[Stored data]
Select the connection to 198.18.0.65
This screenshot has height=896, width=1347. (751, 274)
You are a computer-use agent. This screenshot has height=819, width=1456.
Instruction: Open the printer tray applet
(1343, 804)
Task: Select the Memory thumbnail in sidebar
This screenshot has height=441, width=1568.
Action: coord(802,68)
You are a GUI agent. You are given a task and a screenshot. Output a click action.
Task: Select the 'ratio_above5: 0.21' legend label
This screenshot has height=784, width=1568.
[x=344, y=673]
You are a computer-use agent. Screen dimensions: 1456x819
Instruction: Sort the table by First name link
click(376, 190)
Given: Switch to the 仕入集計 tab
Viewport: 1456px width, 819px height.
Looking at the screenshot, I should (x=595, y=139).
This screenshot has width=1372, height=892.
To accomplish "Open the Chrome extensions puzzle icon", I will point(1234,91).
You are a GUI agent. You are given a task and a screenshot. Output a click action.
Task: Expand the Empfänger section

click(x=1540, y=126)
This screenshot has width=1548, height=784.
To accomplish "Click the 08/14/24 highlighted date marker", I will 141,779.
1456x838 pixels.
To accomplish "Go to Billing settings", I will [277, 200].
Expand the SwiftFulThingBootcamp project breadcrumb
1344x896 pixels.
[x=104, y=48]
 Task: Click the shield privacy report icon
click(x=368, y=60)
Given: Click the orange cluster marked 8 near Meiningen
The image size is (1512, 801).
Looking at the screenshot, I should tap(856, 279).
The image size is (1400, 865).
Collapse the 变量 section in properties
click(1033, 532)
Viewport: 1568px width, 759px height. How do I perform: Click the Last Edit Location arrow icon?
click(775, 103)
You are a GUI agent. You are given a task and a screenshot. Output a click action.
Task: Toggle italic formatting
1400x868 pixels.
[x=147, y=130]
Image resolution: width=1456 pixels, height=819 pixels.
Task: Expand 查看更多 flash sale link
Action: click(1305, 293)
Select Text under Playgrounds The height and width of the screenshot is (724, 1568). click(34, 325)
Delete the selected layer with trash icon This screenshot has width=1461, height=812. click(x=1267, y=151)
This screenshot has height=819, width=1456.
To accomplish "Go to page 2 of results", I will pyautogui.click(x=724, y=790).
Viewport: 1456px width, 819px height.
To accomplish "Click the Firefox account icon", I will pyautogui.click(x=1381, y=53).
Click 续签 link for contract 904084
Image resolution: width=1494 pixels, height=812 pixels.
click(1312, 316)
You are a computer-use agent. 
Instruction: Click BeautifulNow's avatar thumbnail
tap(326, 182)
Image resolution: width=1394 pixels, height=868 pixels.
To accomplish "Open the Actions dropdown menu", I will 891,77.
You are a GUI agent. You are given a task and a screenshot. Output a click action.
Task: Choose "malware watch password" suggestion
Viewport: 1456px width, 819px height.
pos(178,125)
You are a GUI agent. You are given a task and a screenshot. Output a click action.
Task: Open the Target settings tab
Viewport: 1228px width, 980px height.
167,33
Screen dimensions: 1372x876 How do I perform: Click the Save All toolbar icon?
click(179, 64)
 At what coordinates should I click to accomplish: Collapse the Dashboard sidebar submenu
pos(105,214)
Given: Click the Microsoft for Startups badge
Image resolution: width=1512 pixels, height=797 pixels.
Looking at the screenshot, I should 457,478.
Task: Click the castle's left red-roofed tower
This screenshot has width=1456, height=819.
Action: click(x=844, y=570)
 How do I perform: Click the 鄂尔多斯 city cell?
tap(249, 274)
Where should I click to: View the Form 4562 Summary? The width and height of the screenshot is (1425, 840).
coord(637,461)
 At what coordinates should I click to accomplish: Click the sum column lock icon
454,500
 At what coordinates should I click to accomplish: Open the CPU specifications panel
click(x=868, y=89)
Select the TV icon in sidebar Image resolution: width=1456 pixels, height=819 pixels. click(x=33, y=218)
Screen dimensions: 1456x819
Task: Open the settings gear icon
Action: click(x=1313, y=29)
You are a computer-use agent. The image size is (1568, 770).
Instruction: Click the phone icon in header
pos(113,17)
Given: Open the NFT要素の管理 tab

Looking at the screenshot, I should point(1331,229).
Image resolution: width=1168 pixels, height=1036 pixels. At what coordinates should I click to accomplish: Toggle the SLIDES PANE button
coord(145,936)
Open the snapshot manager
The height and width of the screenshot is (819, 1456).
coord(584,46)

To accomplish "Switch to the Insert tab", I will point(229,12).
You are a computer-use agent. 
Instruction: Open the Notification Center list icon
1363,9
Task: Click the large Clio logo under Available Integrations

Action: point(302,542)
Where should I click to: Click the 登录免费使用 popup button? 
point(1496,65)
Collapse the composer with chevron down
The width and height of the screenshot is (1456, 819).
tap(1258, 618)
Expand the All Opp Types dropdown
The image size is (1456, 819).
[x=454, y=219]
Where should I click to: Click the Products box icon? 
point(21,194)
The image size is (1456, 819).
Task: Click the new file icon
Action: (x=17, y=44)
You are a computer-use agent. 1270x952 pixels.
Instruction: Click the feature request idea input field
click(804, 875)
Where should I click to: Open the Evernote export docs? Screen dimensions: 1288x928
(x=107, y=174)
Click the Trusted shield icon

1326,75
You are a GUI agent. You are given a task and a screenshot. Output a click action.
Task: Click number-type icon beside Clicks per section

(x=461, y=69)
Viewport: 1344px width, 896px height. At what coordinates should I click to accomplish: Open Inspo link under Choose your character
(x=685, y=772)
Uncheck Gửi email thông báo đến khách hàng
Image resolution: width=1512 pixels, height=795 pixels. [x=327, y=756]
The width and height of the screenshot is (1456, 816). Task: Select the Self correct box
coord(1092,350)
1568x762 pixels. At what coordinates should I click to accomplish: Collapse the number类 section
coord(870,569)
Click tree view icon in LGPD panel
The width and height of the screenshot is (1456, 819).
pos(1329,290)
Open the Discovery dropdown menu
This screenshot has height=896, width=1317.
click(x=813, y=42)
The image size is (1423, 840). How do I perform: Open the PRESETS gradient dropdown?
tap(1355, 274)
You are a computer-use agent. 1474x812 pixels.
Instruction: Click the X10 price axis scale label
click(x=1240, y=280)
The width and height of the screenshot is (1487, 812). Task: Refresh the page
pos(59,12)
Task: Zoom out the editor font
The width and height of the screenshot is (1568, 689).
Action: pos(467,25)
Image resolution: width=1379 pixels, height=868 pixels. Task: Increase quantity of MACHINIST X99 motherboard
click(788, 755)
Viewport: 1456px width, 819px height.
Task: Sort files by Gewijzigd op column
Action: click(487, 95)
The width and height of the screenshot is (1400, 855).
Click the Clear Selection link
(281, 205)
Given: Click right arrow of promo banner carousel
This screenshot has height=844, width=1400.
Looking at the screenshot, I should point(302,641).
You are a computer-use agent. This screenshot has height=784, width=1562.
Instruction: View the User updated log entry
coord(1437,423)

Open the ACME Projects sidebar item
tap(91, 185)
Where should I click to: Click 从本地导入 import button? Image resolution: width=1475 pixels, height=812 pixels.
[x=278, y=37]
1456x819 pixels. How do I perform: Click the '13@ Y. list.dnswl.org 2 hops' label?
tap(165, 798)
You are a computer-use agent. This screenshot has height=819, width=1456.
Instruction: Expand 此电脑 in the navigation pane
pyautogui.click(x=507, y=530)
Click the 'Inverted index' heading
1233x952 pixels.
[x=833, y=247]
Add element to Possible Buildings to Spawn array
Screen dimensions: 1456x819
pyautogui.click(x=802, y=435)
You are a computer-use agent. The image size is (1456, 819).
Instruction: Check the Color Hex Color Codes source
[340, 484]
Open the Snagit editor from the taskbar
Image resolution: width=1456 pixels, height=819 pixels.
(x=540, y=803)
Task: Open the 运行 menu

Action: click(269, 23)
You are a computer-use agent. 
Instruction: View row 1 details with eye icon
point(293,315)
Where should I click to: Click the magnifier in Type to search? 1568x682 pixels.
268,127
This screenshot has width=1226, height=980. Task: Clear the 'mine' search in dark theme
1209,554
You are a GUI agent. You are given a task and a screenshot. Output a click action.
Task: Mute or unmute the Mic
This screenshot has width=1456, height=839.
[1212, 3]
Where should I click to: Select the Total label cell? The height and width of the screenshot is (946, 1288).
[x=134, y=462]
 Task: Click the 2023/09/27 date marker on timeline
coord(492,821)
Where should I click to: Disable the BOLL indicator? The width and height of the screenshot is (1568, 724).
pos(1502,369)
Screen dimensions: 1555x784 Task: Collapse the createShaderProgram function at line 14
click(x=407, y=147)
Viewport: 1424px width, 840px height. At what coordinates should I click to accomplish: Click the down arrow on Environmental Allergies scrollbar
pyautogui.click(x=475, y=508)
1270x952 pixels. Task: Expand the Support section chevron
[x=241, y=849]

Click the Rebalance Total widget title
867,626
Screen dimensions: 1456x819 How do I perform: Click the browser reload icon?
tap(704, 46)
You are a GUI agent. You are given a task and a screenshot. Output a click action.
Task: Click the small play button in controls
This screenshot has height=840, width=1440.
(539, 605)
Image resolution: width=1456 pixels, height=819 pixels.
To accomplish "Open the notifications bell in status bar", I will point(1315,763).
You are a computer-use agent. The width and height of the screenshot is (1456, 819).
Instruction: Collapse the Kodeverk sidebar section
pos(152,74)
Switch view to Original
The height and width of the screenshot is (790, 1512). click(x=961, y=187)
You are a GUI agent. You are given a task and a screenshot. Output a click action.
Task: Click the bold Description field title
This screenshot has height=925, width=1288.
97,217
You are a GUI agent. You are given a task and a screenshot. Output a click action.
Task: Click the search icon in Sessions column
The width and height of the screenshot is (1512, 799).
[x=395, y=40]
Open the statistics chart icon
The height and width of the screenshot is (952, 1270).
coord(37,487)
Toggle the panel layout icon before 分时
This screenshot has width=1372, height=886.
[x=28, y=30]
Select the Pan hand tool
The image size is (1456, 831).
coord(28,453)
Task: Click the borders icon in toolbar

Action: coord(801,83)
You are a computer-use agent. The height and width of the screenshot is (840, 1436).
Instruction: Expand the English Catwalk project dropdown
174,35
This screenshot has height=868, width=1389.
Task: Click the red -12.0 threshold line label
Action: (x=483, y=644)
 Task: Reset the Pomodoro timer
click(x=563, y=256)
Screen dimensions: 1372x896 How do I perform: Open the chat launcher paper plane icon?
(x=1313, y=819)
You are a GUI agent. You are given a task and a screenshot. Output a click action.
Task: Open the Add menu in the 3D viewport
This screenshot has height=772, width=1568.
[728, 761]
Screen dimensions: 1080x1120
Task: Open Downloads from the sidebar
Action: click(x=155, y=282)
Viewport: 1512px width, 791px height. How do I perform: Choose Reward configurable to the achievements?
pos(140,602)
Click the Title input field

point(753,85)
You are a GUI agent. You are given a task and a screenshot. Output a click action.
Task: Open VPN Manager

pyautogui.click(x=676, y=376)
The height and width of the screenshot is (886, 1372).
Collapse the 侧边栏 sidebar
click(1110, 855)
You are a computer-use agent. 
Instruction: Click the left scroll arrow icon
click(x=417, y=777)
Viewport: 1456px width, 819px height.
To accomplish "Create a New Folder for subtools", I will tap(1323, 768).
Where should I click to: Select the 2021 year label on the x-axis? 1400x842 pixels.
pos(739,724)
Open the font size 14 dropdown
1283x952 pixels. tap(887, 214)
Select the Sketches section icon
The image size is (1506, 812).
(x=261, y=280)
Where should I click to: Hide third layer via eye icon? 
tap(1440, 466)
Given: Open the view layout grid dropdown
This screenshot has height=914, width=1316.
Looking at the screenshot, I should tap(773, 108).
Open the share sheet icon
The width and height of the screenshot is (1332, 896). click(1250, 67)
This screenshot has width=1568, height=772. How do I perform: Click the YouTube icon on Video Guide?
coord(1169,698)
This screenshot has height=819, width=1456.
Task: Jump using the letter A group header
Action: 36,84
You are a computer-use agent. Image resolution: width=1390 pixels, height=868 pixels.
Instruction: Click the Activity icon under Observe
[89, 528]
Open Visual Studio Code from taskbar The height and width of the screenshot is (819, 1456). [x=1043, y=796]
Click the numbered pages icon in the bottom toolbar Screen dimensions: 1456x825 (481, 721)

## Brief
Only lines with the word "taskbar" are wanted; pull each of them from the records.

## Answer below
Open the Snagit editor from the taskbar
Open Visual Studio Code from taskbar The height and width of the screenshot is (819, 1456). [x=1043, y=796]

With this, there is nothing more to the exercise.